◆ What you need to do ◆
An acceptable response holds only the line containing "The image size is (400, 228)." and every line after it to the end of the records, each reproduced exactly.

Stored data entries
**********
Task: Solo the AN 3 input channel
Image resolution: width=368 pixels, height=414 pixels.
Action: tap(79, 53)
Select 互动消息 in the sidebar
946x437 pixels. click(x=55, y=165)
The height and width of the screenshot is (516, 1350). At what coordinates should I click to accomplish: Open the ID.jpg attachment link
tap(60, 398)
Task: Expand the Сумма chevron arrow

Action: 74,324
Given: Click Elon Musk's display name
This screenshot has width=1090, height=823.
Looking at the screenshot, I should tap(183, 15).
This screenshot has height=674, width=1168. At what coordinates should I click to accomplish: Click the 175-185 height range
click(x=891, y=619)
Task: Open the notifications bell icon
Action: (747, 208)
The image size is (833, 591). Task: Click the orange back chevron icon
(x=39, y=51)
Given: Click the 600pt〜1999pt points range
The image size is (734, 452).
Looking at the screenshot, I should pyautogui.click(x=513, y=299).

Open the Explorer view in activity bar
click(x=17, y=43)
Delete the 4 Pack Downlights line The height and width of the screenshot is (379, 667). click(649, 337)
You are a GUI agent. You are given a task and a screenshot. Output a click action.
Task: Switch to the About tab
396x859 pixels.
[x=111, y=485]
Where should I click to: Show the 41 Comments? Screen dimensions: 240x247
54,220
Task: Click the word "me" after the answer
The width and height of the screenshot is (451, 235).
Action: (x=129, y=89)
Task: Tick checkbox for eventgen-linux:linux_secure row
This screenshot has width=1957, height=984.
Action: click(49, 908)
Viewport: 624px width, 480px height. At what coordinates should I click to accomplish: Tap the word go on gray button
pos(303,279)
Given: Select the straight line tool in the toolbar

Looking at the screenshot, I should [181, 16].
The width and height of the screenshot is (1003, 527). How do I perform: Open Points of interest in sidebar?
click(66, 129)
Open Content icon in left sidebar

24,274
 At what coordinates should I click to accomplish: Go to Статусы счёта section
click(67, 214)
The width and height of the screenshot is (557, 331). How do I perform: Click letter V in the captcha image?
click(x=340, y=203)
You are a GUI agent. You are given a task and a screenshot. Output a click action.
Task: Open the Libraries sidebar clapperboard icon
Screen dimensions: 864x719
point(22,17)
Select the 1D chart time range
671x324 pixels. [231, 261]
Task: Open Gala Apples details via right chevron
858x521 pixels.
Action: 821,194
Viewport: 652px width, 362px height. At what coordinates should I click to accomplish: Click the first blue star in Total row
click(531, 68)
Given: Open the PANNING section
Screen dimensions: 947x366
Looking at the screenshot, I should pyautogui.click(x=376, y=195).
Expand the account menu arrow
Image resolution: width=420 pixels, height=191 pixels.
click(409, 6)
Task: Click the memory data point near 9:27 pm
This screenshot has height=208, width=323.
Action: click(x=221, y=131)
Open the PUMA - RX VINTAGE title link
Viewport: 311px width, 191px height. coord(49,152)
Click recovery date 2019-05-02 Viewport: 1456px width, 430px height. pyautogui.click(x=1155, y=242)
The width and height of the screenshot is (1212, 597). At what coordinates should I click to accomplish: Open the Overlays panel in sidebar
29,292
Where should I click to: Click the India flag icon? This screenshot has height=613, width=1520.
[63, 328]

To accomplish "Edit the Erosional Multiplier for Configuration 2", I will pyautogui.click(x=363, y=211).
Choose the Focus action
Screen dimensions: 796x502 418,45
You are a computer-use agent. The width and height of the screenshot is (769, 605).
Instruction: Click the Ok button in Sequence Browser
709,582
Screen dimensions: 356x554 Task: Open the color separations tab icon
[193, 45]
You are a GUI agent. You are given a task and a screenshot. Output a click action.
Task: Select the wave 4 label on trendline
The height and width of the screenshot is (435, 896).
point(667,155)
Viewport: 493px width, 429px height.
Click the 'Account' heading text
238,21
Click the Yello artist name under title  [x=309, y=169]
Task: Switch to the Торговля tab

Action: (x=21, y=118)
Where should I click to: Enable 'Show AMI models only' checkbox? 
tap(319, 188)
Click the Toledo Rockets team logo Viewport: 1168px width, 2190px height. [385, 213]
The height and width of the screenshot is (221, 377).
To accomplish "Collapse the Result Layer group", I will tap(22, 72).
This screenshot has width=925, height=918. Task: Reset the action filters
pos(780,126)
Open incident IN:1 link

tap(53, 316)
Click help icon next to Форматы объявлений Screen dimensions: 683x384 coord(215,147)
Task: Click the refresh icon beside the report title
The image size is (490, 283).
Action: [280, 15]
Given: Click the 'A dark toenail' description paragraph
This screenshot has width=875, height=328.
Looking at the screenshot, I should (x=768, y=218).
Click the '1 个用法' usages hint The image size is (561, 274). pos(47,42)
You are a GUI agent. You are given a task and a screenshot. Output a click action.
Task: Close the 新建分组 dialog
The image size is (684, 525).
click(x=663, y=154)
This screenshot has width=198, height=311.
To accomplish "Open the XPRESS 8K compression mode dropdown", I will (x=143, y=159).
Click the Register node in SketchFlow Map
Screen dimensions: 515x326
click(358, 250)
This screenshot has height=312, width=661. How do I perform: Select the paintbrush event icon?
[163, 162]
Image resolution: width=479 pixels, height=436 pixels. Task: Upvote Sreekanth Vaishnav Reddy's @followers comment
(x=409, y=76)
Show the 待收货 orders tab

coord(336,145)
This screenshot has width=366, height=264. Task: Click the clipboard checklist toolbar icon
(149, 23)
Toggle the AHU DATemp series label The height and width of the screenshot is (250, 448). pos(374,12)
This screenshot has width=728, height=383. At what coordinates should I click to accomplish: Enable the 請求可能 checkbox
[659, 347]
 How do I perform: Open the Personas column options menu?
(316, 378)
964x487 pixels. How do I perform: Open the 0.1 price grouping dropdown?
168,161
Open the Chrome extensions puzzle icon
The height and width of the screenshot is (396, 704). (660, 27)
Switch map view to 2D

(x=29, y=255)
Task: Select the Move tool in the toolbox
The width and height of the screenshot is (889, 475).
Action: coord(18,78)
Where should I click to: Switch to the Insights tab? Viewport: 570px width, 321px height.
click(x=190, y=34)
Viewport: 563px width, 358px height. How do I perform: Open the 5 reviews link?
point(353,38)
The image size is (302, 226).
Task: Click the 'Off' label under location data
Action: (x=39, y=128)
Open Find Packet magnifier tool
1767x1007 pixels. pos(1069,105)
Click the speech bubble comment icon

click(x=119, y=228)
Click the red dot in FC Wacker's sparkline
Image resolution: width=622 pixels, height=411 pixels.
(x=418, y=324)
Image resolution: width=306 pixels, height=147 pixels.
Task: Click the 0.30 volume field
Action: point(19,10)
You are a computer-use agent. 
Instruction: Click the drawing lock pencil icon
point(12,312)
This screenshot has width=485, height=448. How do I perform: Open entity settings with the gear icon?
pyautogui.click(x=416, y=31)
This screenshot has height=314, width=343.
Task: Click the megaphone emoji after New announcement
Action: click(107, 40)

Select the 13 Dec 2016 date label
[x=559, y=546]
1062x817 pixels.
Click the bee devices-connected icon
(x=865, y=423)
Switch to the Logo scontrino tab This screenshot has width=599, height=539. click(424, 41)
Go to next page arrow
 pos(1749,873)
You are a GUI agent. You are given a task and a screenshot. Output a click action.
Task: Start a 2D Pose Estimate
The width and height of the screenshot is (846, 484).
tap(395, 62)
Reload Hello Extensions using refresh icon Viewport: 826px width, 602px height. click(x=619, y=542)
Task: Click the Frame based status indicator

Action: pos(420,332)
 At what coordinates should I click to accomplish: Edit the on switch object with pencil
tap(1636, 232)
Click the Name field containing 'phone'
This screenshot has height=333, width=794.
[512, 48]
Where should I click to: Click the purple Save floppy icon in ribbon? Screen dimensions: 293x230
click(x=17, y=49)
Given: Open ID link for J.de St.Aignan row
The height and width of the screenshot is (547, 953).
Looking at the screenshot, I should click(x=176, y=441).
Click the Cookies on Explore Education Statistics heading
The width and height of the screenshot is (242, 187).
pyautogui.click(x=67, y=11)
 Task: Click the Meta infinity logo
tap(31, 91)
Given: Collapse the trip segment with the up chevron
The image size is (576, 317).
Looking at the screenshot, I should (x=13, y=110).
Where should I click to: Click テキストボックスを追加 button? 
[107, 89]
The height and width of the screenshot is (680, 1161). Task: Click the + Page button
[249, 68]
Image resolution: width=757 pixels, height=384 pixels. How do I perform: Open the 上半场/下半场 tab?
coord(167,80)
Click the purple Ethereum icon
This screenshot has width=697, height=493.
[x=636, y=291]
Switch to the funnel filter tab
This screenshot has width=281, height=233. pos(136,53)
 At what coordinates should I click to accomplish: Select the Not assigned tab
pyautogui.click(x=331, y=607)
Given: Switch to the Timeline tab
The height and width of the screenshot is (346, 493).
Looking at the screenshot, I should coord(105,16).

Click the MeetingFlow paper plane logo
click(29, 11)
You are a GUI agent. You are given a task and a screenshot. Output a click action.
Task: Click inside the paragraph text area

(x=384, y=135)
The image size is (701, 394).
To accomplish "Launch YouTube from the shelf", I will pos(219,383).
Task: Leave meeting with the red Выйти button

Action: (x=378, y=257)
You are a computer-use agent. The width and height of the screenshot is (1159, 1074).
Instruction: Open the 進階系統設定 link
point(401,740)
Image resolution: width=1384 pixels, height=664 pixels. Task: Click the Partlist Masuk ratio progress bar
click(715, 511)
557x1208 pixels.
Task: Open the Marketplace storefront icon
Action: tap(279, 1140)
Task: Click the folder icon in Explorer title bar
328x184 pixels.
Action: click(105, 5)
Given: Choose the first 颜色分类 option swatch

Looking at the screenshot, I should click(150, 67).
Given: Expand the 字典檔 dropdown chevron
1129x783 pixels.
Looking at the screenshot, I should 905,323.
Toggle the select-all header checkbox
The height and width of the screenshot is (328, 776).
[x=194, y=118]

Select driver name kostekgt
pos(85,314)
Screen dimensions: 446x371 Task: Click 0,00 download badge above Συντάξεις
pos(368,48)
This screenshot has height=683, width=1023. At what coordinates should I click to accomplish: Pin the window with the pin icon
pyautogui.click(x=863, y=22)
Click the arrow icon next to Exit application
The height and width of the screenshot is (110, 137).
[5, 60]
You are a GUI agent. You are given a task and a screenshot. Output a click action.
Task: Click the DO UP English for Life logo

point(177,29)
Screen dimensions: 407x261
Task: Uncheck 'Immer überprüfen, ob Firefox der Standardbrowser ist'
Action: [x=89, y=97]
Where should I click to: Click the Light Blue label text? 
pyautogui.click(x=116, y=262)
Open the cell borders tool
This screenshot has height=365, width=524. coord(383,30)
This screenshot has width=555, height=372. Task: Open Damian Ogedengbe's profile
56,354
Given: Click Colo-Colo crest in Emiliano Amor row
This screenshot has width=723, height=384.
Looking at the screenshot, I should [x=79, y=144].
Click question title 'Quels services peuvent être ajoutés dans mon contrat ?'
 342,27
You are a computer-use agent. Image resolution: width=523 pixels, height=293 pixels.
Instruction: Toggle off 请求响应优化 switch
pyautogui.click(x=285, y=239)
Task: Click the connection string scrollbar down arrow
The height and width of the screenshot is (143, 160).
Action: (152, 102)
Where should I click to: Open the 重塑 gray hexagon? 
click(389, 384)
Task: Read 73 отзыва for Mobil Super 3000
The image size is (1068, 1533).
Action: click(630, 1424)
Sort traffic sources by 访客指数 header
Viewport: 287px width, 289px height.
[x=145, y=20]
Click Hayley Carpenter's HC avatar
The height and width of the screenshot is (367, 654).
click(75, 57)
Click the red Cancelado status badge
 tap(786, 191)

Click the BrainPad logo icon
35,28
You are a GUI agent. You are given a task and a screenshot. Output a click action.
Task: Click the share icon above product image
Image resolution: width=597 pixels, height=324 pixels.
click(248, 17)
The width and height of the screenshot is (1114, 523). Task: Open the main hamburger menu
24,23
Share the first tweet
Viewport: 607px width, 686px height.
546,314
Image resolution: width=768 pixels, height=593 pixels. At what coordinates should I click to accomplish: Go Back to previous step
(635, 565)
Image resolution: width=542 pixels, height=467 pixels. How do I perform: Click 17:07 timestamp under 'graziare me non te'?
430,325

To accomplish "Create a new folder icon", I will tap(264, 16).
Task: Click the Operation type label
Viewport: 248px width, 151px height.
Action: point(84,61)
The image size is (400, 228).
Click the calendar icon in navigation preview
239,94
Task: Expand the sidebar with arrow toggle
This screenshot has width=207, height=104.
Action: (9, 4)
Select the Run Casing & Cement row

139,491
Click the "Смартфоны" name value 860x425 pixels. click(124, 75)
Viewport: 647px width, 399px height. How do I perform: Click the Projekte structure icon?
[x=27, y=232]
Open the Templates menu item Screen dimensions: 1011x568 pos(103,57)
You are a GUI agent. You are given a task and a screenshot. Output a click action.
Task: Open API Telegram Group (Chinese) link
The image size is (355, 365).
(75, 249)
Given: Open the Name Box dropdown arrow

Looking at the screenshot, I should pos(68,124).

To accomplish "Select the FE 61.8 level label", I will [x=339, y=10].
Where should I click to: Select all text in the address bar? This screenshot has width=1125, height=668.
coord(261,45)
**********
◆ Solution for this problem ◆
The image size is (400, 228).
Click the calendar icon in navigation preview
239,94
Task: Expand the sidebar with arrow toggle
This screenshot has width=207, height=104.
Action: (9, 4)
Select the Run Casing & Cement row

139,491
Click the "Смартфоны" name value 860x425 pixels. click(124, 75)
Viewport: 647px width, 399px height. How do I perform: Click the Projekte structure icon?
[x=27, y=232]
Open the Templates menu item Screen dimensions: 1011x568 pos(103,57)
You are a GUI agent. You are given a task and a screenshot. Output a click action.
Task: Open API Telegram Group (Chinese) link
The image size is (355, 365).
(75, 249)
Given: Open the Name Box dropdown arrow

Looking at the screenshot, I should pos(68,124).

To accomplish "Select the FE 61.8 level label", I will [x=339, y=10].
Where should I click to: Select all text in the address bar? This screenshot has width=1125, height=668.
coord(261,45)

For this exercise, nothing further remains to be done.